Sob pena de entramos num processo de autoritarismo e ai vai ser cada um por si
e Deus por todo mundo. E lhes garanto, Deus anda muito ocupado. Seria bom que
o bom senso voltasse à normalidade e se estabelecesse formas de convivência -
no mínimo salutar - para o desenvolvimento harmonioso da sociedade. Apostar no
esgarçar das instituições e na distorção do que seria o conceito da ética -
cada vez mais a serviço de um só discurso é apostar na fatalidade do processo
democrático. Pois acredite, política não é nuvem. Ela muda com certeza, mas
tem conseqüências óbvias.
Chamo a atenção especial do TCE e do TRE para o momento que se avizinha. Pois
essas instituições têm um excelente momento para dizer alto, claro e bom som a
que de fato veio. Pois custam os olhos da cara dos nossos impostos - que de
tão impostos - dá vontade de se rebelar contra tal confisco. Mas acreditemos
que poderia ser diferente disso que está ai.

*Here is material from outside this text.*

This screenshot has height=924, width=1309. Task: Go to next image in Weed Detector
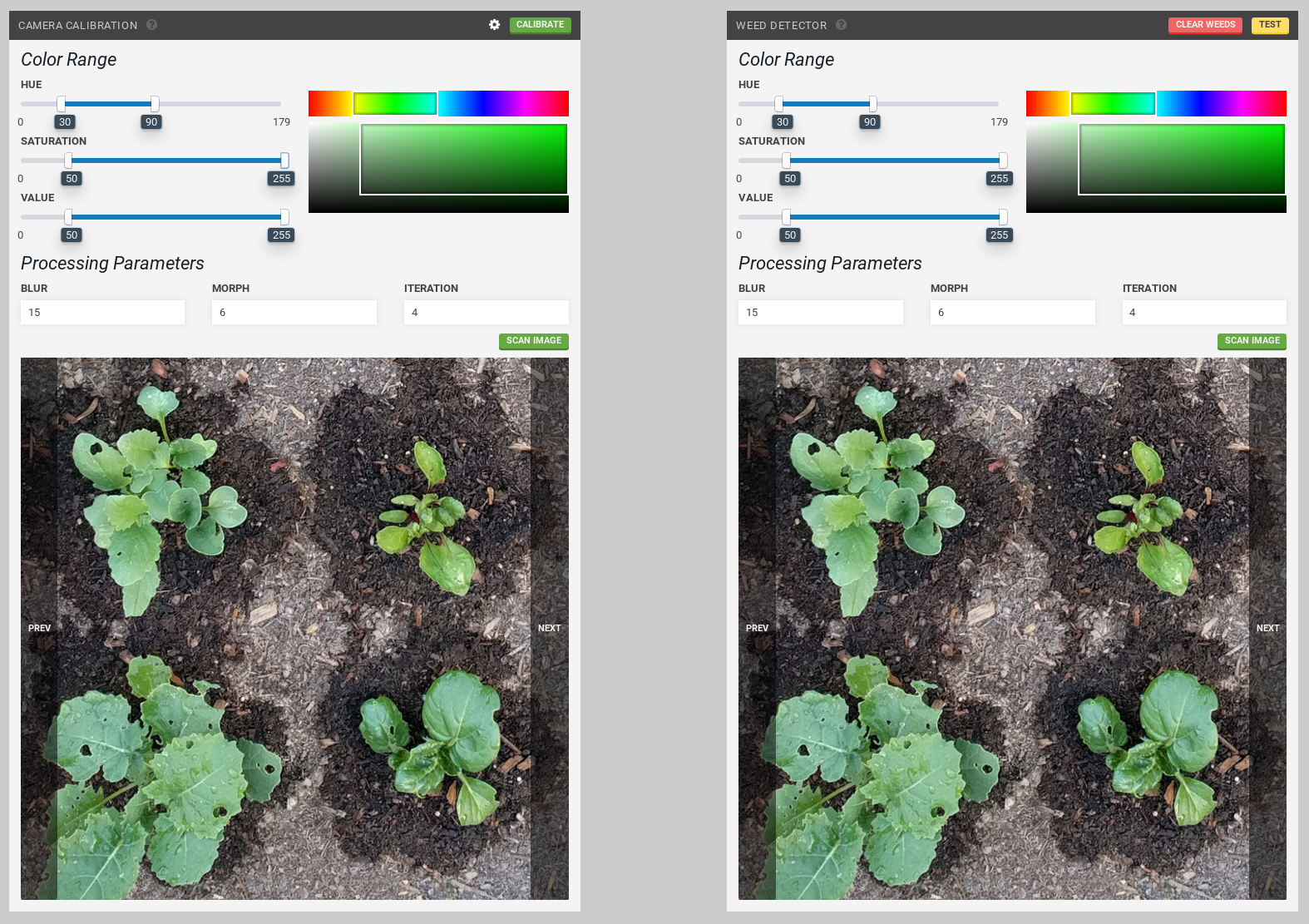1267,628
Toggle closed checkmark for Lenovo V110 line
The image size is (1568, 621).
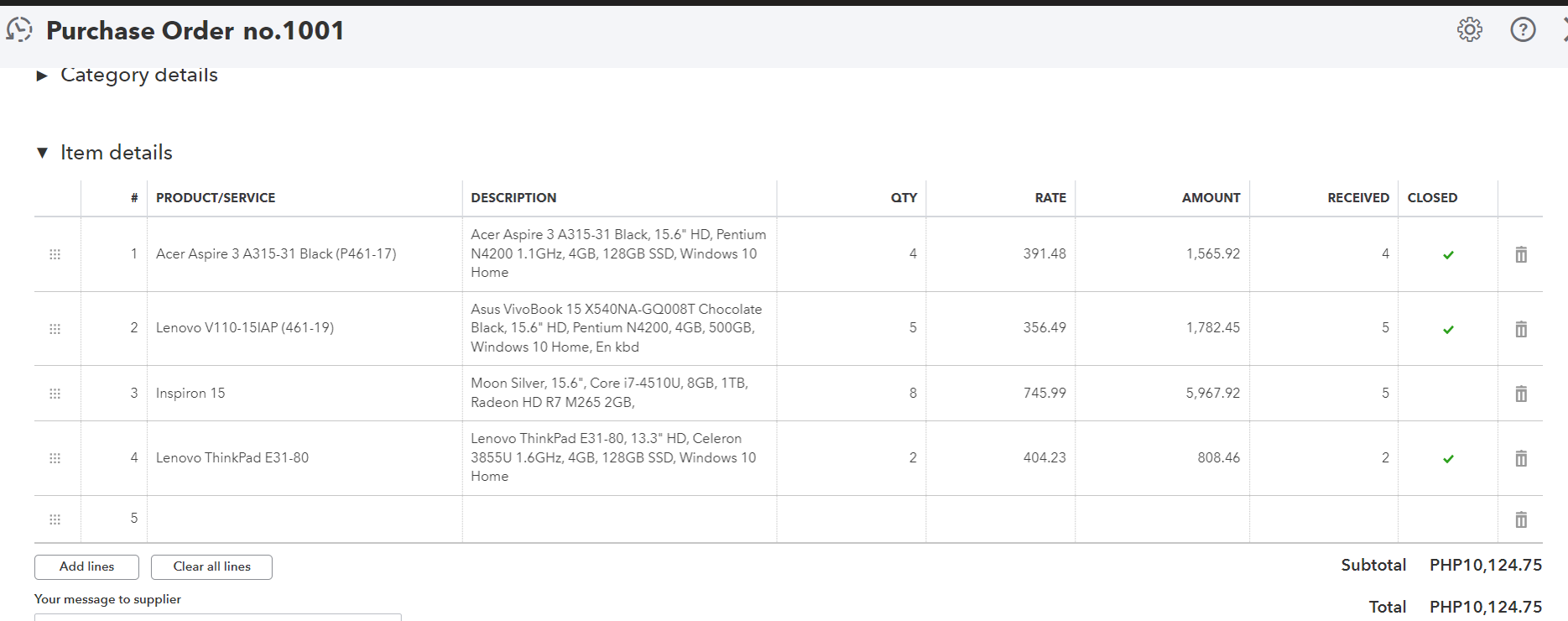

Onde os homens e mulheres
públicos comporiam seus mandatos com probidade administrativa - mas mesmo que
fosse assim - ainda seriamos acusados de escolher de forma inconsciente. Até
parece que as eleições por aqui são algo de surreal. Pois como acreditar que
os eleitos vão de fato nos representar? Se nem as suas contas sabemos se foram
ou não aprovadas, portanto legais? O TCE e o TRE têm que esclarecer tudo isso.
Ainda há tempo. Sob pena de ficarem definitivamente desmoralizadas sob o
conceito do que seja probidade administrativa entendida pela opinião pública.